CEOs are the new 1%
Occupy Wall Street made popular the idea of a country divided between the 99% and the 1%, but its really the chief executives of the nation’s biggest businesses that are pulling away in the income race and leaving everyone else behind, according to a new report from the Economic Policy Institute.
“CEO compensation at the largest firms dipped temporarily in 2015, but remains 940.9 percent above its 1978 level,” the report says. “This growth in CEO compensation far exceeded the growth of the stock market . . . . This shows that executives have done far better than the firms they have led and executive pay cannot be simply attributed to better firm performance.”
The above chart is pretty striking in that it shows just how much CEO pay has outstripped even the stock market, as higher stock prices are one way in which ever-higher executive pay is justified. These data may again bring to the fore the debate over CEO pay, which has been ongoing in some form or another for decades. The most recent regulatory action taken in the hopes of reigning in unjustified CEO pay was a rule implemented by the SEC last year, which requires companies to publish the ratio of CEO pay to the median salary of other workers at the firm.

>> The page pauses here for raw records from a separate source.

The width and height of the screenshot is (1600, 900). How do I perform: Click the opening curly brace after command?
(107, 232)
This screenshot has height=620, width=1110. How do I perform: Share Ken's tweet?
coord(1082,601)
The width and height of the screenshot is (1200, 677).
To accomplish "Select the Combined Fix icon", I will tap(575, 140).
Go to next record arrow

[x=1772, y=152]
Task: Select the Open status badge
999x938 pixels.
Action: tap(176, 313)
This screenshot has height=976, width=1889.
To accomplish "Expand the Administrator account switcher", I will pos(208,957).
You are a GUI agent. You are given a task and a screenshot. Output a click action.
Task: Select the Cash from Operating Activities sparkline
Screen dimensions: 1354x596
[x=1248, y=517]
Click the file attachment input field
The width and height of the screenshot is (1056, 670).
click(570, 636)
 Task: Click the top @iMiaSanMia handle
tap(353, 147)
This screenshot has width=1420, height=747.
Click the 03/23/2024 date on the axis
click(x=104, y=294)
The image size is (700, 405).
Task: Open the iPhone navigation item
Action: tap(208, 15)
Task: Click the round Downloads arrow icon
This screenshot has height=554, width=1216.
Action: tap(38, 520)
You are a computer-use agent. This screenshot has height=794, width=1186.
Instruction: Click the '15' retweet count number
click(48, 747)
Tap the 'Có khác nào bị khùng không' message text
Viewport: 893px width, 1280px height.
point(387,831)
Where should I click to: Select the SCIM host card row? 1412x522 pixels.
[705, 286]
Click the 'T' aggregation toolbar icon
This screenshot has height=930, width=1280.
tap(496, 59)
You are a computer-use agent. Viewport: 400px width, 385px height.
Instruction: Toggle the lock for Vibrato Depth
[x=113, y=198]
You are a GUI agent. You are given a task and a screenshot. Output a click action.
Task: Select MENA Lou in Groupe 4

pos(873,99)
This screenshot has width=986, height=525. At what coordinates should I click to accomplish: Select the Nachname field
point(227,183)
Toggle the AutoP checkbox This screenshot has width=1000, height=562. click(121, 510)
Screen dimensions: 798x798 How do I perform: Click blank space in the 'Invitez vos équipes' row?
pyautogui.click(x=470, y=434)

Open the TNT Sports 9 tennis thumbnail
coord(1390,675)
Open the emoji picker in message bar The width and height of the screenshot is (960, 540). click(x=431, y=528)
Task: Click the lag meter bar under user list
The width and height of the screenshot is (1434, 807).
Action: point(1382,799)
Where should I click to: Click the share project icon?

But critics say the rule will do little to curb executive pay growth and may have other unintended consequences. For instance, if a firm believes that publishing high CEO pay to worker pay ratio would be embarrassing, that may encourage firms simply to outsource low-paid jobs to contractors. Furthermore, recent economic research has shown that the main driver of overall economic inequality isn’t pay inequality within firms, but between them.
But if this trend continues, expect lawmakers and regulators to continue experimenting with ways to put a cap on ever-escalating executive pay.